**Records for the exercise**
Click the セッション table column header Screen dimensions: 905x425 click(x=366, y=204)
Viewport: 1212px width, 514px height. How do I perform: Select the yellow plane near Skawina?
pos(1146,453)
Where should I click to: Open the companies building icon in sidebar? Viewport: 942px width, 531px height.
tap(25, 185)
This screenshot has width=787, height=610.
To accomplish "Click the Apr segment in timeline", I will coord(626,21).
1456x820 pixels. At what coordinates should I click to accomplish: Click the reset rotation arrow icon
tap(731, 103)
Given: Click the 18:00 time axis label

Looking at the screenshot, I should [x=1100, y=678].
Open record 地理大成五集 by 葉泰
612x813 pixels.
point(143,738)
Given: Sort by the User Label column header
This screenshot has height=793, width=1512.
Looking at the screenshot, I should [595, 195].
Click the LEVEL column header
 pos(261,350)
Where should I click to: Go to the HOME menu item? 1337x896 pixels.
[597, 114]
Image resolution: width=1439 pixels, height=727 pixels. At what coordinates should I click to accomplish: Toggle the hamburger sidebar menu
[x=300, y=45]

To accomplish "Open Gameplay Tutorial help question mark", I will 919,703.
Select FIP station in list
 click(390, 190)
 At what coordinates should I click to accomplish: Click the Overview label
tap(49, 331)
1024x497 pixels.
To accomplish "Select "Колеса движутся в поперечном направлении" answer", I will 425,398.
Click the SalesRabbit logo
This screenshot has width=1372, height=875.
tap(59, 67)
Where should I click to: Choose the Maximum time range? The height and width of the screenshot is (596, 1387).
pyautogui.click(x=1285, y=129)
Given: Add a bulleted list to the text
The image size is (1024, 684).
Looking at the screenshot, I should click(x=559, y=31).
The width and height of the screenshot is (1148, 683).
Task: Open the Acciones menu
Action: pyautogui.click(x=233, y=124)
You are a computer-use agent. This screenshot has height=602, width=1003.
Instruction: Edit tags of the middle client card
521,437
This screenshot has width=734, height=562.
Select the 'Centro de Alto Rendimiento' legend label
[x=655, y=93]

**Work request**
Using the data above, repeat exactly the lines that begin at the line with "1456x820 pixels. At" and end at the line with "1024x497 pixels.", both ends included.

**Exercise solution**
1456x820 pixels. At what coordinates should I click to accomplish: Click the reset rotation arrow icon
tap(731, 103)
Given: Click the 18:00 time axis label

Looking at the screenshot, I should [x=1100, y=678].
Open record 地理大成五集 by 葉泰
612x813 pixels.
point(143,738)
Given: Sort by the User Label column header
This screenshot has height=793, width=1512.
Looking at the screenshot, I should [595, 195].
Click the LEVEL column header
 pos(261,350)
Where should I click to: Go to the HOME menu item? 1337x896 pixels.
[597, 114]
Image resolution: width=1439 pixels, height=727 pixels. At what coordinates should I click to accomplish: Toggle the hamburger sidebar menu
[x=300, y=45]

To accomplish "Open Gameplay Tutorial help question mark", I will 919,703.
Select FIP station in list
 click(390, 190)
 At what coordinates should I click to accomplish: Click the Overview label
tap(49, 331)
1024x497 pixels.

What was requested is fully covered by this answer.